## GOAL OF THE EXERCISE:
Give back exactly the first lines of the entries below, through the line with "Select the مفرد (Single) view row".

Dataset entries
┌────────
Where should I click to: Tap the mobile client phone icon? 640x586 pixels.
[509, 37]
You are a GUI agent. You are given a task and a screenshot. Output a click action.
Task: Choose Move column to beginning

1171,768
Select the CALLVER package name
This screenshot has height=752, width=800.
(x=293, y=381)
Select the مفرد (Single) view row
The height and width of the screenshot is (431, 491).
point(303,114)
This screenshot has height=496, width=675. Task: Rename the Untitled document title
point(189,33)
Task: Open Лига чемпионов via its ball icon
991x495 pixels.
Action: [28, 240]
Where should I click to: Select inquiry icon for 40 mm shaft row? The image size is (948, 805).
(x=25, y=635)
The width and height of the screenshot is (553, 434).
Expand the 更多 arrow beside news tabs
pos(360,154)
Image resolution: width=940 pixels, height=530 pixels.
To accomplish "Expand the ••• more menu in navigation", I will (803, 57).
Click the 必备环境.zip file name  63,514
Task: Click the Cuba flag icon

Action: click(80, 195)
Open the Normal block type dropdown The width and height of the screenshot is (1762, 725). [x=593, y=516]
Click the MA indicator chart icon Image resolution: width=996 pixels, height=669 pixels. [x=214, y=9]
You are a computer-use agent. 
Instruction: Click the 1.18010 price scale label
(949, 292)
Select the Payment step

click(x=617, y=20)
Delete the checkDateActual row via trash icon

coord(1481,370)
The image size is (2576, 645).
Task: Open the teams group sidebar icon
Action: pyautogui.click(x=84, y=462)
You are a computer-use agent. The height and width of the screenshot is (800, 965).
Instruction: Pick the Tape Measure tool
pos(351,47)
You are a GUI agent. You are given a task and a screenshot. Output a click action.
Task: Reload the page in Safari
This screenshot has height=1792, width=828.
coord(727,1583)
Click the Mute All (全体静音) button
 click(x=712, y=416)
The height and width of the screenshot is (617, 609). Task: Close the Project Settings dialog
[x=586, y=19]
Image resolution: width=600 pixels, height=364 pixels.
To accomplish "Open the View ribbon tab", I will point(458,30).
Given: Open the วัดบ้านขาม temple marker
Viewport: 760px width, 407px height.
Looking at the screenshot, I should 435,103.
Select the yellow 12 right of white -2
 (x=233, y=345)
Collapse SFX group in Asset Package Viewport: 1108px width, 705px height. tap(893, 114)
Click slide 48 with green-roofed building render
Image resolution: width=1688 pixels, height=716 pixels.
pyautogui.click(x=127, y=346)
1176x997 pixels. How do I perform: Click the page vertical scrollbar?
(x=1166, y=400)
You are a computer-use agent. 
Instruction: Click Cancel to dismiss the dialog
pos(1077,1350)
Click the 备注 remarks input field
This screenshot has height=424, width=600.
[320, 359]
└────────
## WRITTEN ANSWER:
Where should I click to: Tap the mobile client phone icon? 640x586 pixels.
[509, 37]
You are a GUI agent. You are given a task and a screenshot. Output a click action.
Task: Choose Move column to beginning

1171,768
Select the CALLVER package name
This screenshot has height=752, width=800.
(x=293, y=381)
Select the مفرد (Single) view row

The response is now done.